Ries diz que o produtor de leite gaúcho é muito esclarecido sobre a importância da qualidade no processo produtivo. "Eles estão melhor estruturados se comparados com produtores de outros estados. Temos a totalidade das propriedades com ordenhadeira, com resfriador de expansão direta, a grande maioria com disponibilidade de água quente para higienização dos equipamentos". A Emater realiza um trabalho educativo, de convencimento do produtor de que era necessário fazer mudanças, e também de apoio na elaboração de projetos de crédito para ter boa inserção no mercado e boa remuneração pelo produto recebido.
Ries destaca que o primeiro tomar o leite é próprio produtor e a família dele, a comer o queijo, nata, manteiga. É o produtor que faz esses de produtos oriundos da propriedade dele, então "ele não tem nenhuma vantagem em fraudar o leite". Segundo Ries, o leite do Rio Grande do Sul tem um cuidado excepcional no quesito qualidade microbiológica: o grau de higiene da ordenha e a rapidez do resfriamento são acima da média no Estado. "Isso envolve higiene do ordenhador, do ambiente onde os animais ficam, dos equipamentos. Basicamente higiene e depois resfriar o mais rápido possível".
O trabalho da Emater está muito focado também na qualidade da água das propriedades, uma ação tão importante quanto o que se faz dentro da sala de ordenha, pois com água suja não se faz limpeza.
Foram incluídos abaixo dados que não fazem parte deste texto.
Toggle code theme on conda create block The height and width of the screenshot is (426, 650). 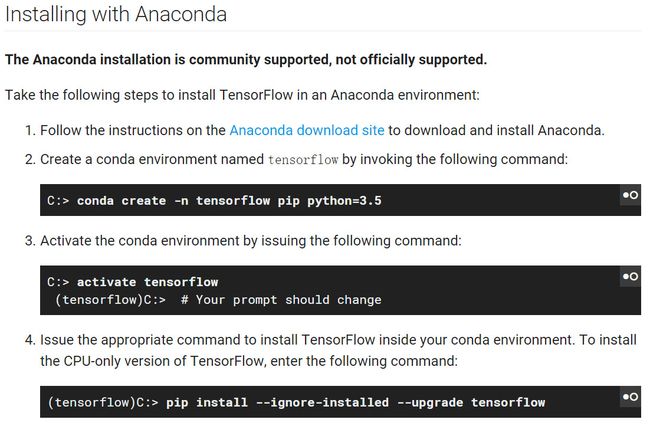point(631,195)
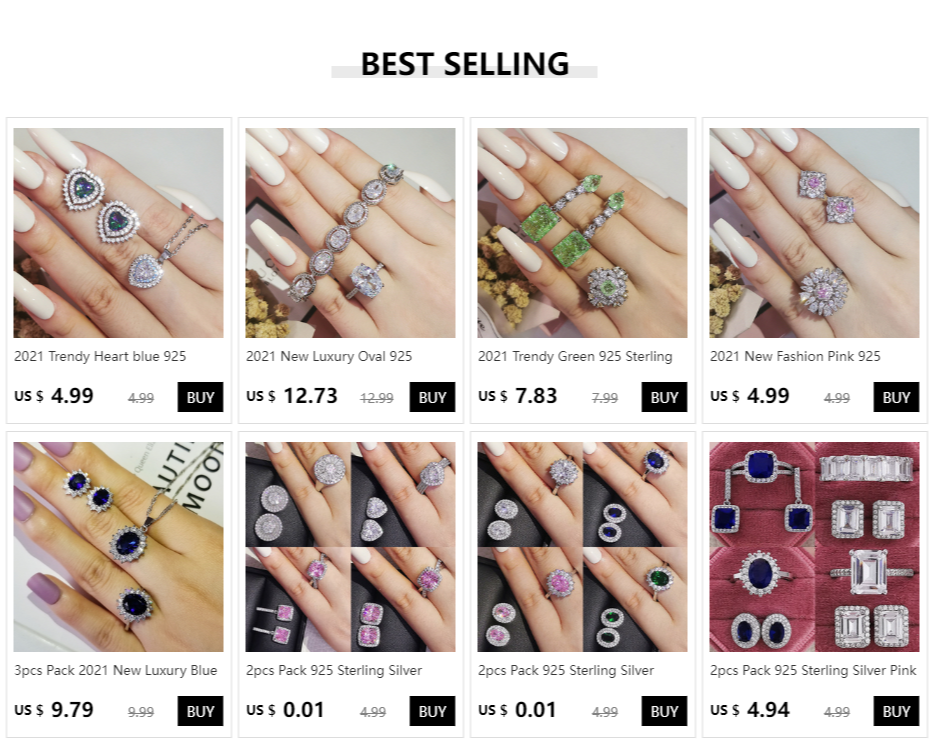The height and width of the screenshot is (749, 932).
Task: Open '3pcs Pack 2021 New Luxury Blue' title
Action: click(115, 670)
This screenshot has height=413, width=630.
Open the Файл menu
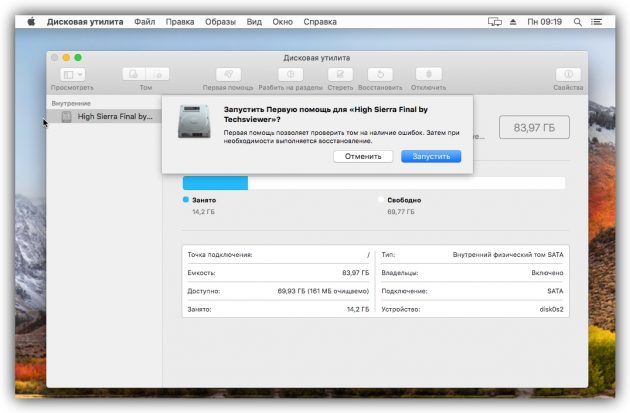click(x=145, y=21)
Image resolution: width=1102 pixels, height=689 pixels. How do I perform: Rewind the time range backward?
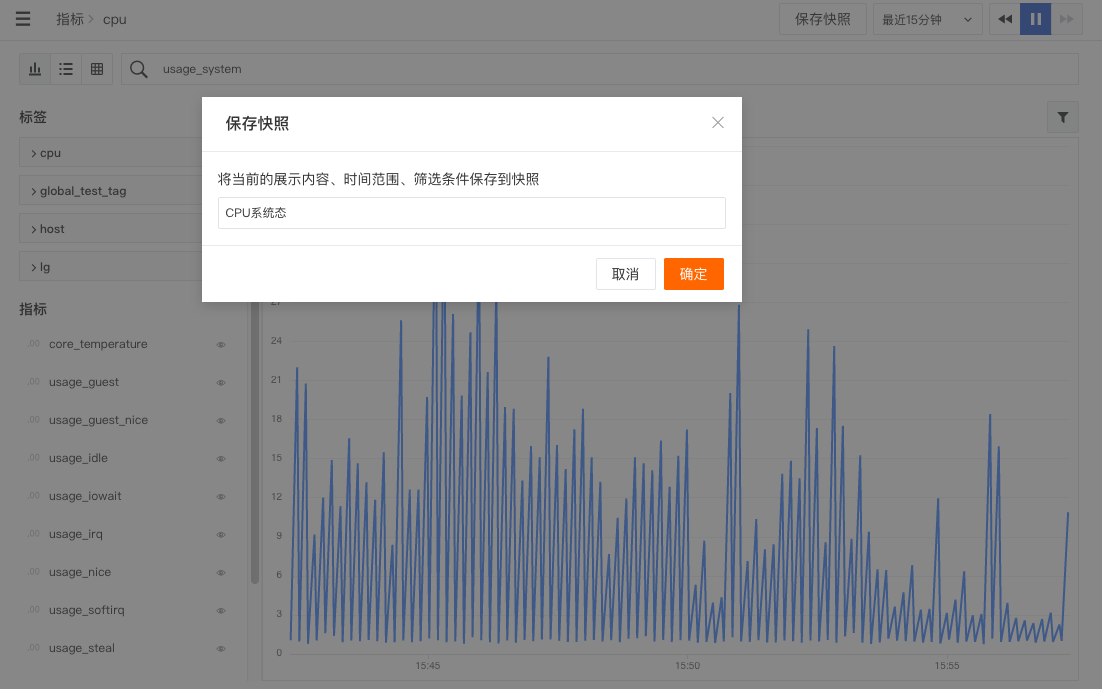click(x=1004, y=19)
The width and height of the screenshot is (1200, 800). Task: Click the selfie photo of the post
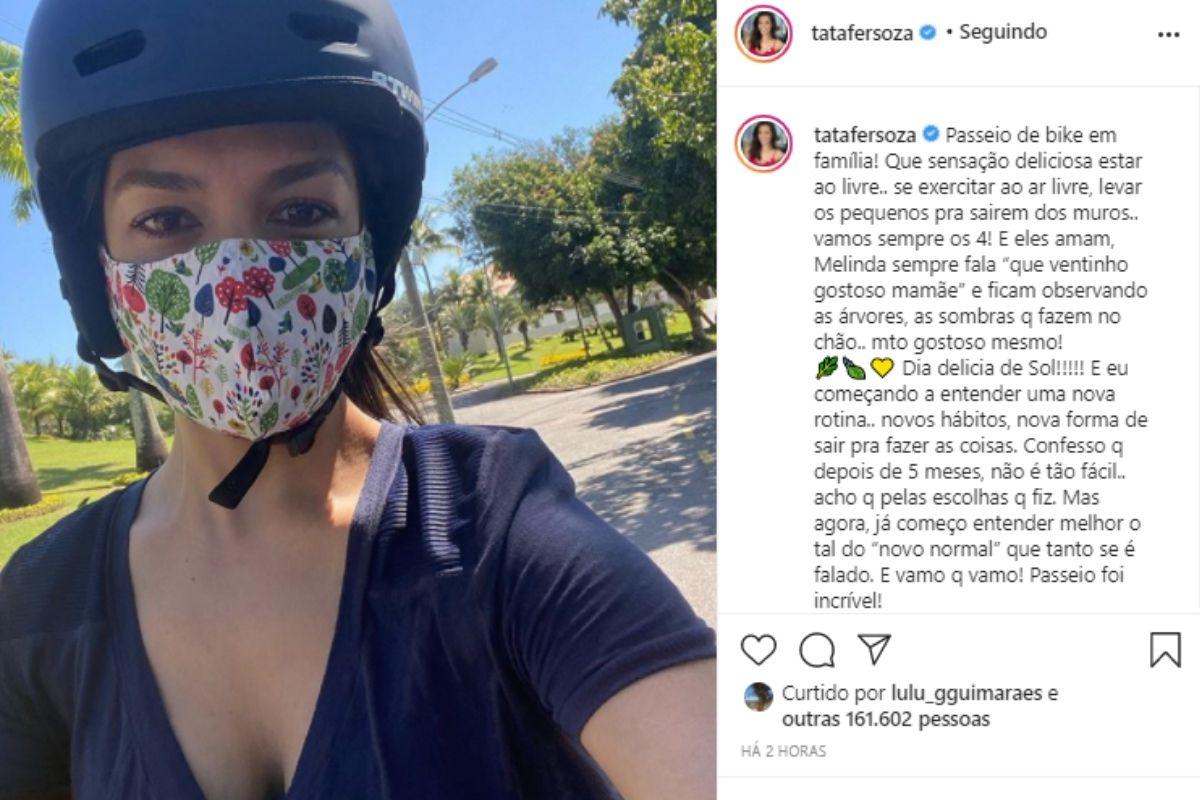[358, 400]
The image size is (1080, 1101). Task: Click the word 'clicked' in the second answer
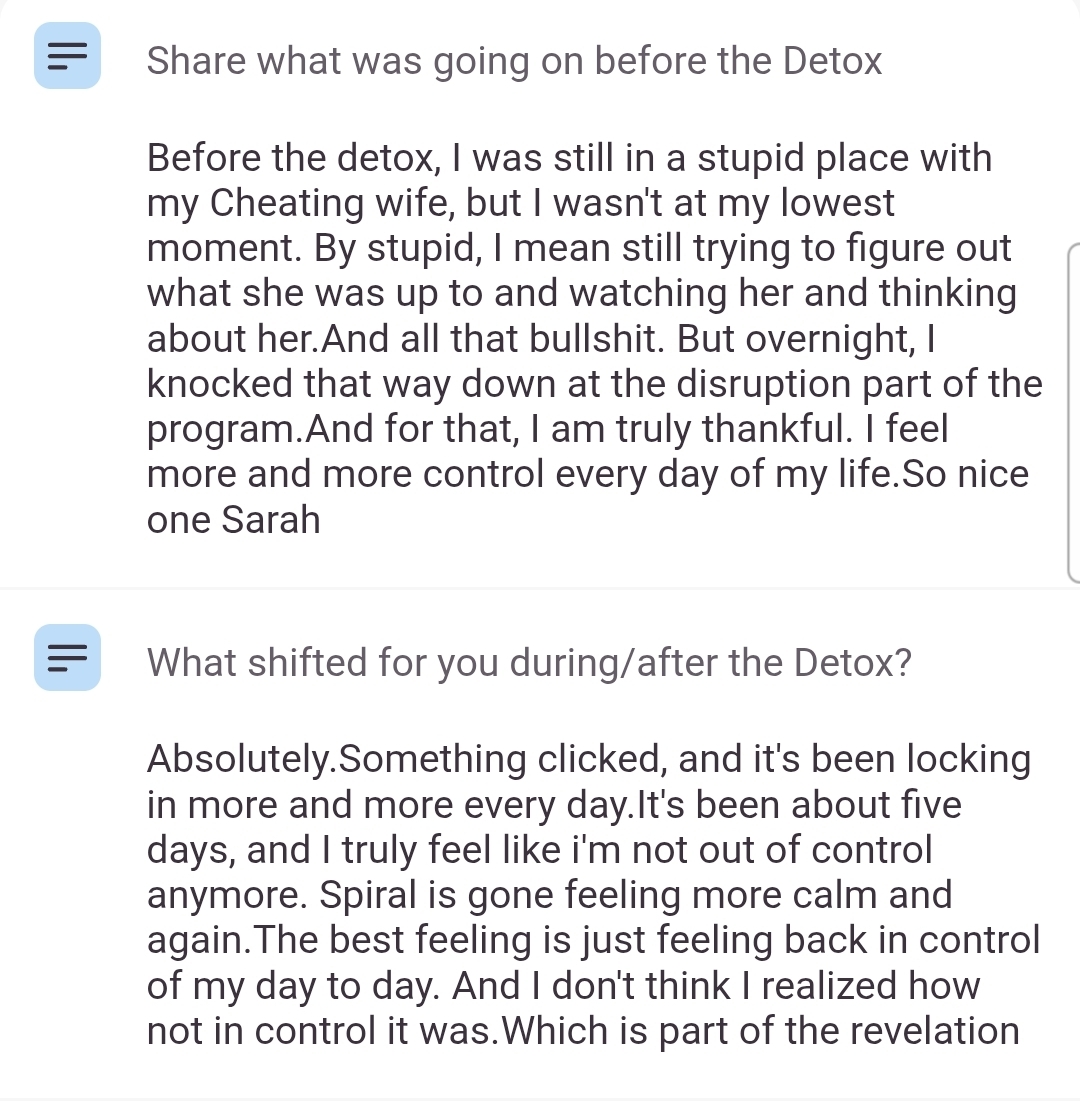(x=600, y=759)

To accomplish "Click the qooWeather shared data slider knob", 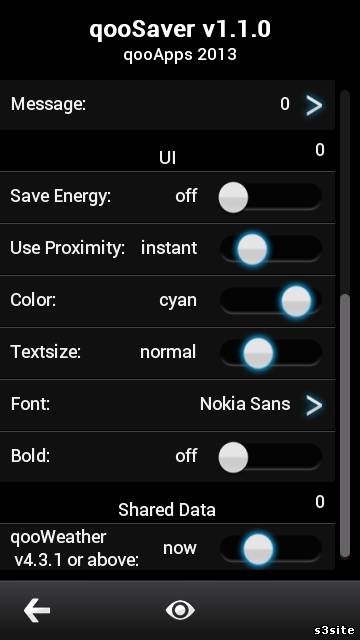I will [x=258, y=549].
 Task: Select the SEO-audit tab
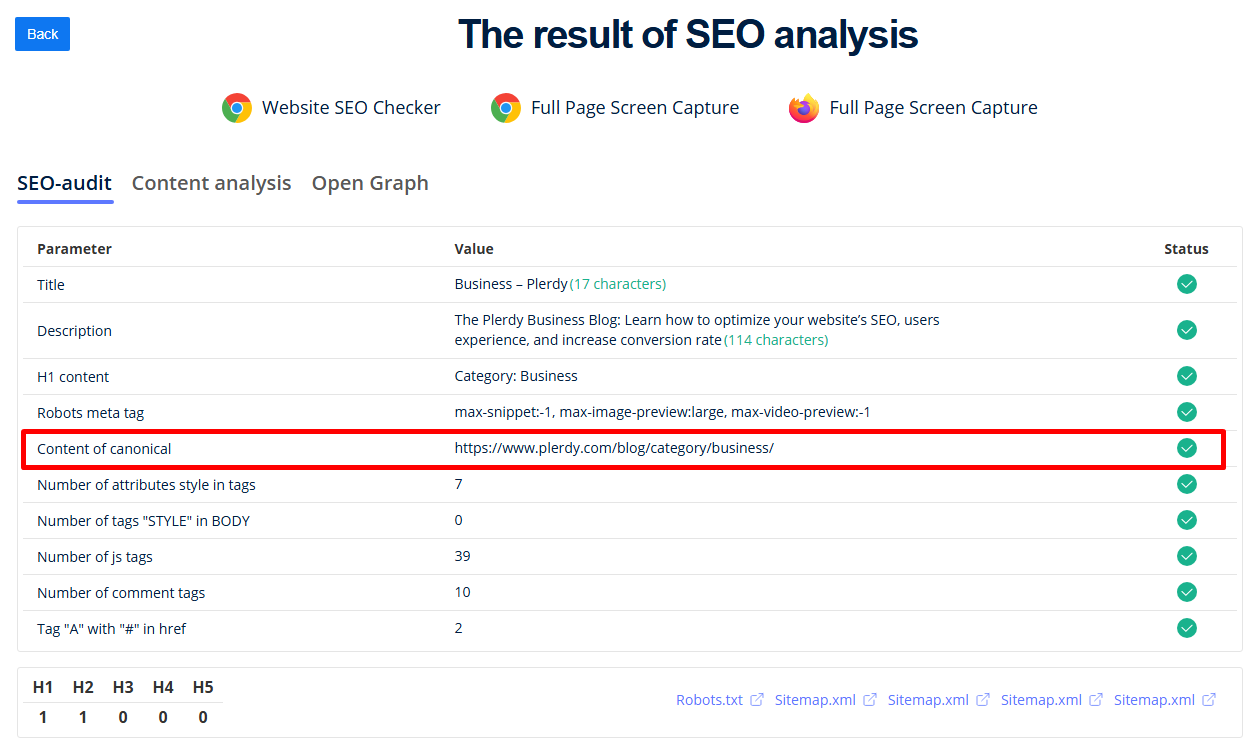tap(65, 183)
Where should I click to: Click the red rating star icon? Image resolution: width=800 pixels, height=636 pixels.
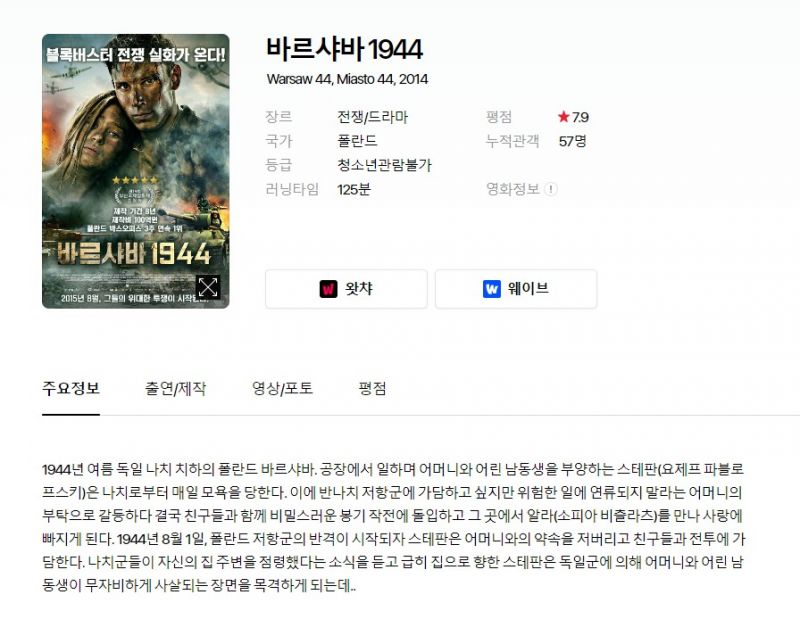click(563, 117)
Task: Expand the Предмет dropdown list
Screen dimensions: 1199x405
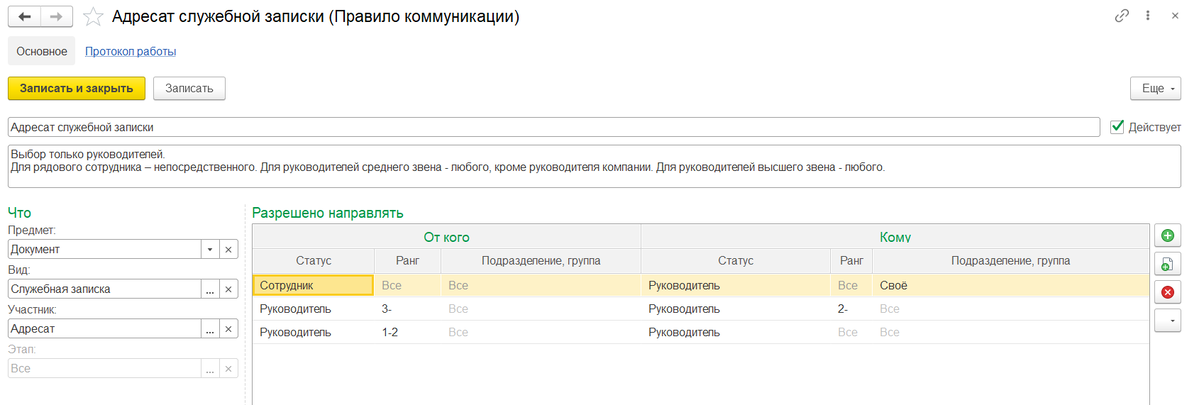Action: (210, 250)
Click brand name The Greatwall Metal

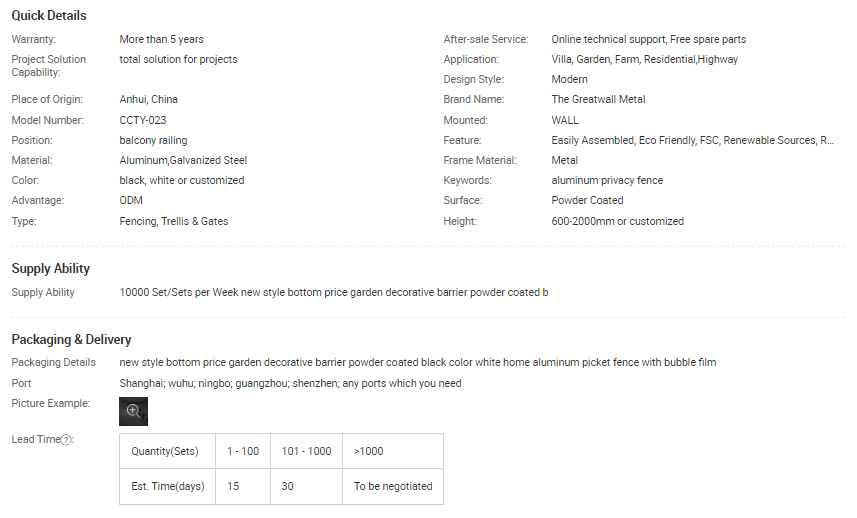point(598,100)
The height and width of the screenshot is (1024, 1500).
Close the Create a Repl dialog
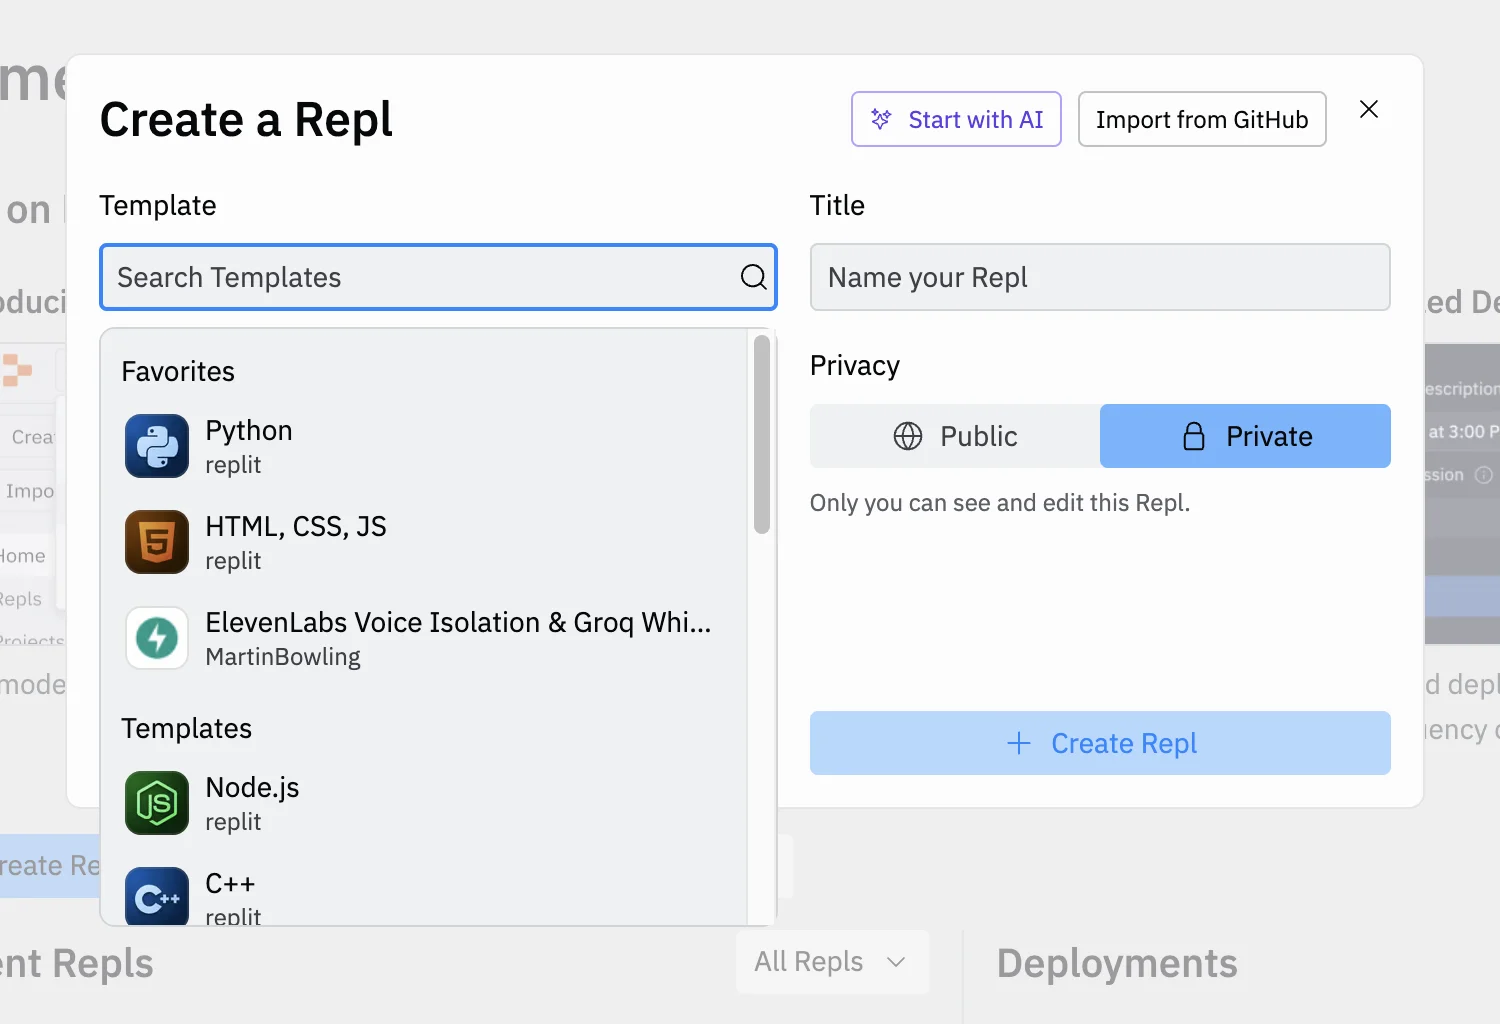point(1369,109)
Depois de um primeiro momento de reestruturação total, o cenário agora é de melhoria das estruturas: instalação de geradores, substituição de resfriadores por outros maiores, porque a produção cresceu ou aumentou o tamanho do rebanho, troca da ordenhadeira, fazer um novo piso, entre outros.

Até a determinação dos locais onde a vacas ficam no período
pré-ordenha deve ser pensado, para que não fiquem no barro, "se forem períodos de muito chuva acabam sujando os tetos e desenvolvendo infecções, a questão nutricional dos animais também é bastante importante, tanto para composição do leite quanto para desequilíbrios metabólicos", diz Ries.